Stored entries:
BEGIN

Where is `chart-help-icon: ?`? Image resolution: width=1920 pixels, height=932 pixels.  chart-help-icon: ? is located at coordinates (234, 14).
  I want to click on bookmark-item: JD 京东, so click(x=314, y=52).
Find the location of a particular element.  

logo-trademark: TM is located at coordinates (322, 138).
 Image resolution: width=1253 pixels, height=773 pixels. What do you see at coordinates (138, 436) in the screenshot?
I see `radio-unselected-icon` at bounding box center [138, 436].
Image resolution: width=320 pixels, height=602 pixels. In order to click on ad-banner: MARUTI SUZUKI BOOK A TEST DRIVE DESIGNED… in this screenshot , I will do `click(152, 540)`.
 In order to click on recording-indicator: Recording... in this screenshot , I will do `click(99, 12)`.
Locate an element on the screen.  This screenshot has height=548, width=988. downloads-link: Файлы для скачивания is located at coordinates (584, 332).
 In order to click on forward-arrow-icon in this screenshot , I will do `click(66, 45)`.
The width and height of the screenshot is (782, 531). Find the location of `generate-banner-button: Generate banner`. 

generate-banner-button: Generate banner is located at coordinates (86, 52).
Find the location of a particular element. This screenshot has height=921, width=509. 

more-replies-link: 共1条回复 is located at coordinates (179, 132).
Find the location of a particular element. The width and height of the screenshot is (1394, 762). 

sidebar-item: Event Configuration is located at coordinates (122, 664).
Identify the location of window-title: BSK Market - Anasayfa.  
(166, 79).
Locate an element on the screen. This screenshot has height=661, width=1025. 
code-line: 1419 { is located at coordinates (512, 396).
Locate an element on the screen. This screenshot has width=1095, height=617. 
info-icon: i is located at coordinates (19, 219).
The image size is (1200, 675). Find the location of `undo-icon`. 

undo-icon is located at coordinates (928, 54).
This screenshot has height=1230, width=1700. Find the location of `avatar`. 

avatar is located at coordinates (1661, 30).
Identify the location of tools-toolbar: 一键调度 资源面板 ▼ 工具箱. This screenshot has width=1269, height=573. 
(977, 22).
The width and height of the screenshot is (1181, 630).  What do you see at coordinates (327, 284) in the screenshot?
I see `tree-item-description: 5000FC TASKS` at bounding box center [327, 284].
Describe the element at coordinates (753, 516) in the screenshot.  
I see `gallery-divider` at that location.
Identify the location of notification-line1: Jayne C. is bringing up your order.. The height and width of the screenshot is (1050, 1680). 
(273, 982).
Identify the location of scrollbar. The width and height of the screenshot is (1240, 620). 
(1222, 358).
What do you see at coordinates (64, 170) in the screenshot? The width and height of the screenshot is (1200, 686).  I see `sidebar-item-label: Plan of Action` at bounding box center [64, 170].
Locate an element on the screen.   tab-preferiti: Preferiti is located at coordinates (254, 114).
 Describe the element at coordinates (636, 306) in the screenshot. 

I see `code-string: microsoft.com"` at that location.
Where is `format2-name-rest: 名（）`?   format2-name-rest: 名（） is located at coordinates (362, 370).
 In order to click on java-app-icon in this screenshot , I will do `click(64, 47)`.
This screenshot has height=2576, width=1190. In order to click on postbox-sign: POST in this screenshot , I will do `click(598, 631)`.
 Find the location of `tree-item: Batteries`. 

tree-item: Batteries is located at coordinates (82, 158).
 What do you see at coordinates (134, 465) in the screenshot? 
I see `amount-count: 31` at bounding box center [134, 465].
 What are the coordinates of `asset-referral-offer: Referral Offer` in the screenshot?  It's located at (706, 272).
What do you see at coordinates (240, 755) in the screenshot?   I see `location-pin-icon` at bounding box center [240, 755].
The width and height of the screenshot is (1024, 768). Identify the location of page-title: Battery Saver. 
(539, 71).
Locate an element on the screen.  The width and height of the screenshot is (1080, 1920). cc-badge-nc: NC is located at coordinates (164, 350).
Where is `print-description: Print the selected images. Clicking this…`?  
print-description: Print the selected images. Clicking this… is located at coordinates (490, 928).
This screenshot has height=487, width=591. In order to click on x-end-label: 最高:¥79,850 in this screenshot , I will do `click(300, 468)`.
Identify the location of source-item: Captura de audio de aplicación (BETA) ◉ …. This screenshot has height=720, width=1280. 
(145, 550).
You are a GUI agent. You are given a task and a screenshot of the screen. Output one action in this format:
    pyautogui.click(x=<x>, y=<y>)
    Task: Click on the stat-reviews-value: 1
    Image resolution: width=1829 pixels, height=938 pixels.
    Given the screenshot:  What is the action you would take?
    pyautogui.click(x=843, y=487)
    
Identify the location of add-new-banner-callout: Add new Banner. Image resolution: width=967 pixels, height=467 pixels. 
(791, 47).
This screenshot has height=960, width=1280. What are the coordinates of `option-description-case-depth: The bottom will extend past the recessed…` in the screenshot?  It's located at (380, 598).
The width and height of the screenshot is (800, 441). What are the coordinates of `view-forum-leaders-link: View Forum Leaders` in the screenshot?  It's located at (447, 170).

END

* Task details
Rewrite the lines that start with the line containing "Identify the location of notification-line1: Jayne" and end with the line containing "What do you see at coordinates (64, 170)", replacing "screenshot" with "image" and leaving everything else unchanged.

* Response to the task
Identify the location of notification-line1: Jayne C. is bringing up your order.. The height and width of the image is (1050, 1680). 
(273, 982).
Identify the location of scrollbar. The width and height of the image is (1240, 620). 
(1222, 358).
What do you see at coordinates (64, 170) in the image? The width and height of the image is (1200, 686).  I see `sidebar-item-label: Plan of Action` at bounding box center [64, 170].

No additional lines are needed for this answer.